[Entries taken from a collection]
::::::

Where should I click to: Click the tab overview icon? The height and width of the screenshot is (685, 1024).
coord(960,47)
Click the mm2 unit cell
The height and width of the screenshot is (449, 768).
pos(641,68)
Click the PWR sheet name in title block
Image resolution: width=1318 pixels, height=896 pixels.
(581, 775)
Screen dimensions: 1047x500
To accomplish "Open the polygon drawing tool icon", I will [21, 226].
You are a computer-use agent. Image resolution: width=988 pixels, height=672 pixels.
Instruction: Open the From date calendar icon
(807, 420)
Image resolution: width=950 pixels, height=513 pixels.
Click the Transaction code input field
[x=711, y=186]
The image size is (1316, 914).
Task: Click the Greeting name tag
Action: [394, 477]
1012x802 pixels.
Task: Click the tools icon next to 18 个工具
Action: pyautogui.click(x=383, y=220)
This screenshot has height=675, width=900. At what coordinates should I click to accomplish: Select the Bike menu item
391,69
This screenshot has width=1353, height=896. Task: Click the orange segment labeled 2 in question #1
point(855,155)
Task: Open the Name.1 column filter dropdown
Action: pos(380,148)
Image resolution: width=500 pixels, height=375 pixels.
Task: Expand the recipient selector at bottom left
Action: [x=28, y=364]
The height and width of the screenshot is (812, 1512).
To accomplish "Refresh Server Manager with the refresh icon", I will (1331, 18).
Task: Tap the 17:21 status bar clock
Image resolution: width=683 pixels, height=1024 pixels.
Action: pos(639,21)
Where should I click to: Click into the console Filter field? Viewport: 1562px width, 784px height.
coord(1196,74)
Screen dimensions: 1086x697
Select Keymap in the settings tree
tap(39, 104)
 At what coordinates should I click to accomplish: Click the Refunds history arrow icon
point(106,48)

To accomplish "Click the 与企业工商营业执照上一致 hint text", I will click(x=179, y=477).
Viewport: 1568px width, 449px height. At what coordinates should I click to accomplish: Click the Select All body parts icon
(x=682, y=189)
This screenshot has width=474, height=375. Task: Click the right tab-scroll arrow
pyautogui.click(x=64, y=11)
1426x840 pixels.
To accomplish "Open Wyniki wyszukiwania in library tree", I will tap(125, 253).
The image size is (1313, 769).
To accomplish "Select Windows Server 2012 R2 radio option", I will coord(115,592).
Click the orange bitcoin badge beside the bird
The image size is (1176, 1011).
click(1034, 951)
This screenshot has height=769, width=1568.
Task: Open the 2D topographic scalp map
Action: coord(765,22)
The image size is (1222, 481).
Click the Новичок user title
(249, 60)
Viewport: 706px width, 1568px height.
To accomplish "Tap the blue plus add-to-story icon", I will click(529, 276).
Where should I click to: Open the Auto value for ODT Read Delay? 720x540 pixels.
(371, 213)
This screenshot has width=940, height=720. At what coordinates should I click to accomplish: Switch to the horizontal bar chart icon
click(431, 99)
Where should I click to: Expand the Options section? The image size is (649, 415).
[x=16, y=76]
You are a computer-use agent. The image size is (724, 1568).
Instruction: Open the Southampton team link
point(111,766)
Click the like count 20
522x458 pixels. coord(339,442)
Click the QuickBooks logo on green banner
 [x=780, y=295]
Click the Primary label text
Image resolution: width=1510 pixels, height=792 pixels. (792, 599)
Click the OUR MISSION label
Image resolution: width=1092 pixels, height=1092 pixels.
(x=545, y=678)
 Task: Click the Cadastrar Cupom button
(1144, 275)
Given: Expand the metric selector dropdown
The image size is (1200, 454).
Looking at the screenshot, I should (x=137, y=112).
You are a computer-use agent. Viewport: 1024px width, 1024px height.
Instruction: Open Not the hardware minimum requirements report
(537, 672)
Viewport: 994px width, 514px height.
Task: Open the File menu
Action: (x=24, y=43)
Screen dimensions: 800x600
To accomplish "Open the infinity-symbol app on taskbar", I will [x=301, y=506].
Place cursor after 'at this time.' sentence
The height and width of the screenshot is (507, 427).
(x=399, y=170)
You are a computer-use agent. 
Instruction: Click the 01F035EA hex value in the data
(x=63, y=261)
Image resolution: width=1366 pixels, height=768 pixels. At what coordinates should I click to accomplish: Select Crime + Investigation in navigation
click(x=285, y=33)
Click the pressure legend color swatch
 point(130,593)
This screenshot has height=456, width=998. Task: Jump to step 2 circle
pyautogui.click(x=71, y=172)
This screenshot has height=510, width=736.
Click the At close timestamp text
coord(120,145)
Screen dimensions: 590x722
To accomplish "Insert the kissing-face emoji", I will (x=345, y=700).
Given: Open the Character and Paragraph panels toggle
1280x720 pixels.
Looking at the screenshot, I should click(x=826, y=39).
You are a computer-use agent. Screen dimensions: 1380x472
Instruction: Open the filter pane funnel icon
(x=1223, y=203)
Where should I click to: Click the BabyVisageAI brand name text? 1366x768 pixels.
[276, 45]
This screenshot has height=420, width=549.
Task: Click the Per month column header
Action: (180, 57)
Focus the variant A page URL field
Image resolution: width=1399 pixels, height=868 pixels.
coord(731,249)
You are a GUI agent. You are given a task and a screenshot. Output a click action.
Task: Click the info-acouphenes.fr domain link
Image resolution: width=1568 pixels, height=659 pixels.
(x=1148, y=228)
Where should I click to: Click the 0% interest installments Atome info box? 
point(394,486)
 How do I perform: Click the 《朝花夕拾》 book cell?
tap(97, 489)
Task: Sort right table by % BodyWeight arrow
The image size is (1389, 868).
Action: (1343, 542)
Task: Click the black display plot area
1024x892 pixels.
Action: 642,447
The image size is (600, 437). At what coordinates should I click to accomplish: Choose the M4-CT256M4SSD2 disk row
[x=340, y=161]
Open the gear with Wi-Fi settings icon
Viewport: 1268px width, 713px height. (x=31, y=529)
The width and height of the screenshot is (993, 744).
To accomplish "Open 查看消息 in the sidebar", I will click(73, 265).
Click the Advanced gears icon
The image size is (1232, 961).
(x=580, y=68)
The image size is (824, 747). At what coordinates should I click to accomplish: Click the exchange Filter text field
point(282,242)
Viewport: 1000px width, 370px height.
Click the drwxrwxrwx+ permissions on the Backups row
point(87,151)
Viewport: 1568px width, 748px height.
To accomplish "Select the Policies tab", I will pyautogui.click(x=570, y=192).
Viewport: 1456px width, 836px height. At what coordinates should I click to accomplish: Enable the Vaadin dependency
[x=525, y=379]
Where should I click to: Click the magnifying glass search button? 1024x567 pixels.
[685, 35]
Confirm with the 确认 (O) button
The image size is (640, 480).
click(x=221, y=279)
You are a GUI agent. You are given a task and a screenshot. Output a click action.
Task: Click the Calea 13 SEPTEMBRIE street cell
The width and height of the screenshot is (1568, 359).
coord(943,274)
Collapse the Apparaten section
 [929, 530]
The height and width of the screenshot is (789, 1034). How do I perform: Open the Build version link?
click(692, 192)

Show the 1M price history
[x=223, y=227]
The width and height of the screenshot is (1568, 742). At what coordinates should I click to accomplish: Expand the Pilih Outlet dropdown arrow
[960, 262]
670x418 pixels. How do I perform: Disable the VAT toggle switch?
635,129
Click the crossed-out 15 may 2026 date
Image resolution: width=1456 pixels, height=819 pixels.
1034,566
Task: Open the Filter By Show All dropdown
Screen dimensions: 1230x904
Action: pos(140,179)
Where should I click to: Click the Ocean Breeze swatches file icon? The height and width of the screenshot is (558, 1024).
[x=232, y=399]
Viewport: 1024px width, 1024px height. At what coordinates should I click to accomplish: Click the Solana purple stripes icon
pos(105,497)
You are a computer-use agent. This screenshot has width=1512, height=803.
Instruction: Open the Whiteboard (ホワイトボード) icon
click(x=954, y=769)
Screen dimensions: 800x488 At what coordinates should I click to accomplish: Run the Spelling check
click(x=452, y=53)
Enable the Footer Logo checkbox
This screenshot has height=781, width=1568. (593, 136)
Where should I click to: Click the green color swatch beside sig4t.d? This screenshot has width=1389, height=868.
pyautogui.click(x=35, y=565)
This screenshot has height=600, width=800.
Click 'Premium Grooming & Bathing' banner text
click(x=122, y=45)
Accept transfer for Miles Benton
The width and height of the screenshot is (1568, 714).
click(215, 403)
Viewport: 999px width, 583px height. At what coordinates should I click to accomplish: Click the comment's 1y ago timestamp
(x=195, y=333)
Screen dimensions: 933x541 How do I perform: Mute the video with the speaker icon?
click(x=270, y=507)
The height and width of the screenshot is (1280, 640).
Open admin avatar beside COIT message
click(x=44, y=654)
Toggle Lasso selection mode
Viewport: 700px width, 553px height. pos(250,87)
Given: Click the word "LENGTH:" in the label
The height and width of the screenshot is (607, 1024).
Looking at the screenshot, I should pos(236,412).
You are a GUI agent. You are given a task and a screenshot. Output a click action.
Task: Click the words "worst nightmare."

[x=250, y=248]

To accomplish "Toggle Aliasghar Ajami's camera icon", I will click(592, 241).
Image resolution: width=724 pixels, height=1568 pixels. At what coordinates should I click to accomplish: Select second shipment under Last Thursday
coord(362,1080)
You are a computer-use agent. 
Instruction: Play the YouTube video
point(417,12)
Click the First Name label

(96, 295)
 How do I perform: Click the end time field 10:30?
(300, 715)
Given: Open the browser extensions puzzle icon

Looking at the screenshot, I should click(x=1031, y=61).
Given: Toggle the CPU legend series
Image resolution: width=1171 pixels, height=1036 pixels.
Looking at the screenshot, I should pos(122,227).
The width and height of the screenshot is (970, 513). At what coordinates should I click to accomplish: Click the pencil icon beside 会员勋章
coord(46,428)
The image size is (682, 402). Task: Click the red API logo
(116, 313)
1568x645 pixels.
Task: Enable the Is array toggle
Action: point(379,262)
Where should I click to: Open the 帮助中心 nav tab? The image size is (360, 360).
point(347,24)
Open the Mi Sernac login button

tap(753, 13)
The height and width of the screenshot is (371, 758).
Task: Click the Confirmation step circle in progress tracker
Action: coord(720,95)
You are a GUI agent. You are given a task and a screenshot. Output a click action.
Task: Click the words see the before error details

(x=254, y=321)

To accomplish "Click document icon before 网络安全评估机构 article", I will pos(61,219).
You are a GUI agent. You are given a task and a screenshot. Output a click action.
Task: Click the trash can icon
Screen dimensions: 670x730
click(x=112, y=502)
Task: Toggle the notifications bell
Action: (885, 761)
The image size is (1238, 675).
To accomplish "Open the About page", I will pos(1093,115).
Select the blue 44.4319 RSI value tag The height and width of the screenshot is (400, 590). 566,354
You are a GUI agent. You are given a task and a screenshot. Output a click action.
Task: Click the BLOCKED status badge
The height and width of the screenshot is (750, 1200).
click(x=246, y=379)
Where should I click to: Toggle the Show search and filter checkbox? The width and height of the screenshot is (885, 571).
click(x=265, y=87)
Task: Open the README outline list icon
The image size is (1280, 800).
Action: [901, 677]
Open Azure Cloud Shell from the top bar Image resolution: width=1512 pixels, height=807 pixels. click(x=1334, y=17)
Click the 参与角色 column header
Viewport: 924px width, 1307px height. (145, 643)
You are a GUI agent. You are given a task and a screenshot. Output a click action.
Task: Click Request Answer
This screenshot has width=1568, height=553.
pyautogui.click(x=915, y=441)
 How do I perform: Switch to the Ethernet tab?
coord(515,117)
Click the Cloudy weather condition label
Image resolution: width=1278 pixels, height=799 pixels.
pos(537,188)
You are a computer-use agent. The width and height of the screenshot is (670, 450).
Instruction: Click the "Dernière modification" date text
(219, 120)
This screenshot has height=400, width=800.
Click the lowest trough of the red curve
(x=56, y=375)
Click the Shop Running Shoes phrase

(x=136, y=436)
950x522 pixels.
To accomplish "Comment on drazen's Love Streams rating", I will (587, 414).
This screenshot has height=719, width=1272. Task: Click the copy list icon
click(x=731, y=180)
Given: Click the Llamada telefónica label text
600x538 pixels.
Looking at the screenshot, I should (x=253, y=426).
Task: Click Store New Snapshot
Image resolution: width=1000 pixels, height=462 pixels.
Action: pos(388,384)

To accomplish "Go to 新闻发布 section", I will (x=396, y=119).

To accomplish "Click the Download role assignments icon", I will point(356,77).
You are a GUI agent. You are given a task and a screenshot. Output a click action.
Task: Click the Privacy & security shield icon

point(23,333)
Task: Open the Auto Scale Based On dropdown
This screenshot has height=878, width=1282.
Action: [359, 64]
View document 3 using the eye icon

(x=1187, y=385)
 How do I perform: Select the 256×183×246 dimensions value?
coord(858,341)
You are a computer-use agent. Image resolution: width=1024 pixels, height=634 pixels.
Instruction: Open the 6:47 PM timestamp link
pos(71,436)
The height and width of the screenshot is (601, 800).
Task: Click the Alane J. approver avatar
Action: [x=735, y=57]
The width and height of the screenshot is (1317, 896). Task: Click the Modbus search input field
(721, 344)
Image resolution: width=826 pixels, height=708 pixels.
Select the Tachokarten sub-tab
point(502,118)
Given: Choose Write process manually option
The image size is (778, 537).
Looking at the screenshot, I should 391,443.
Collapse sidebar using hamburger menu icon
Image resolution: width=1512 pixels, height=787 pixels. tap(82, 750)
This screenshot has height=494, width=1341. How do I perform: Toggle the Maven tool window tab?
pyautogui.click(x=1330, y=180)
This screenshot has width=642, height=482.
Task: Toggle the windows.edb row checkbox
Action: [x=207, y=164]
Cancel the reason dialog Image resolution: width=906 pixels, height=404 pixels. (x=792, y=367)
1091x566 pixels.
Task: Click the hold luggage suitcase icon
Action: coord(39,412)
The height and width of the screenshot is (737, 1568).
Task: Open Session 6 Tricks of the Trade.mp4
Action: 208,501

::::::

> **Action item**
The entries above hold the needed span. Transcribe exactly the lines from the one with "Task: Click Request Answer" to the one with "This screenshot has height=400, width=800.", both included.

> **Answer area**
Task: Click Request Answer
This screenshot has width=1568, height=553.
pyautogui.click(x=915, y=441)
 How do I perform: Switch to the Ethernet tab?
coord(515,117)
Click the Cloudy weather condition label
Image resolution: width=1278 pixels, height=799 pixels.
pos(537,188)
You are a computer-use agent. The width and height of the screenshot is (670, 450).
Instruction: Click the "Dernière modification" date text
(219, 120)
This screenshot has height=400, width=800.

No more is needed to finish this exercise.